AMD Indonesia Potong Harga untuk Produk Laris
- detikInet
Jakarta -
Langkah AMD menurunkan harga prosesornya juga berlaku untuk penggemarnya di Indonesia. Produk di kelas mainstream -- produk yang paling dicari orang -- dan high-end dijadikan sebagai sasaran penurunan harga pesaing Intel ini.Dommy Arnanta, Country Manager AMD Indonesia mengatakan, kebijakan ini diambil perusahaannya karena dipicu oleh aksi penurunan harga jor-joran yang dilakukan pesaing mereka. Akibatnya, perang harga (price war) pun tak terelakkan demi melebarkan pangsa pasar. "Selain itu, kita (AMD-red) memang juga sudah planning dari atas untuk penurunan harga.
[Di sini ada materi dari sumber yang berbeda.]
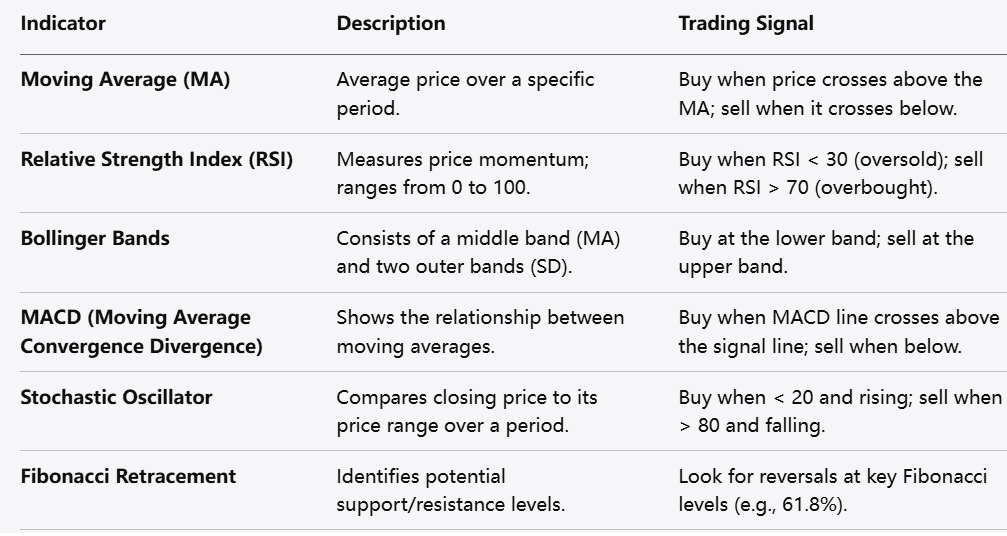
Task: Select the Stochastic Oscillator cell
Action: pos(116,397)
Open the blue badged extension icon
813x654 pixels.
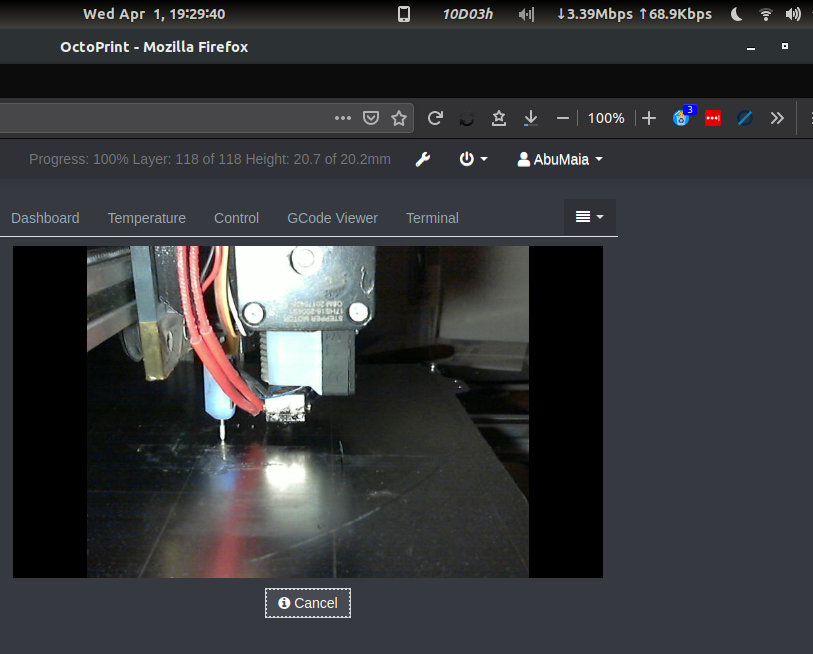[682, 120]
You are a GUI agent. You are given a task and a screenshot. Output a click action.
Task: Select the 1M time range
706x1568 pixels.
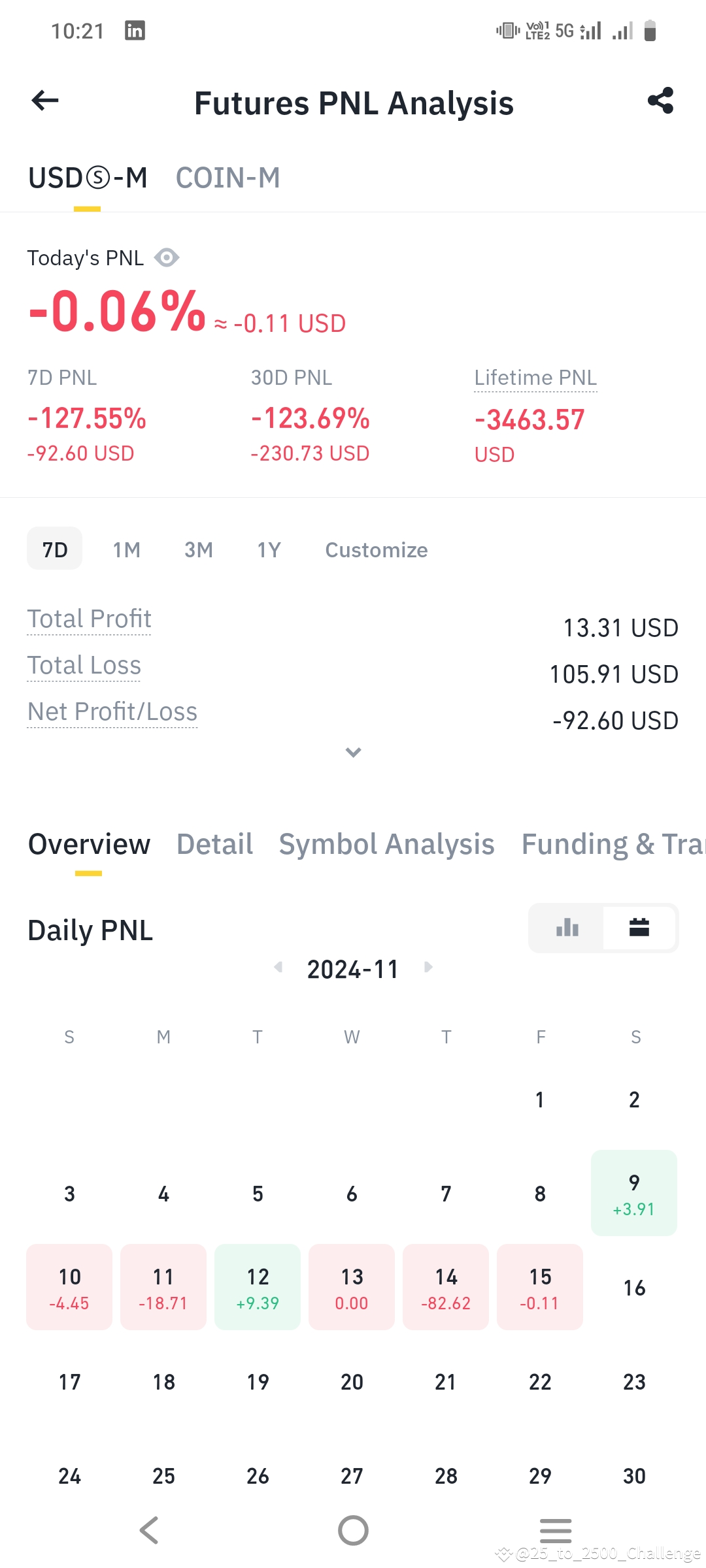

Karena harga produk yang sudah lama biasanya turun jika ada produk baru," ujar Dommy, ketika dihubungi detikINET, Senin (16/4/2007).Khusus untuk Indonesia, Dommy menjelaskan, penurunan harga mencapai 10 persen untuk kelas mainstream, sedangkan untuk kelas atas turun sekitar 30 persen."Penurunan ini sebenarnya telah dilakukan sejak akhir bulan untuk mainstream , tetapi untuk yang high-end memang baru dijalanin," tukasnya.Hasilnya pun bisa langsung terlihat, karena permintaan dari pasar langsung meningkat sekitar 20 persen di berbagai kota. "Apalagi untuk Jakarta, growing-nya almost double," Dommy menandaskan.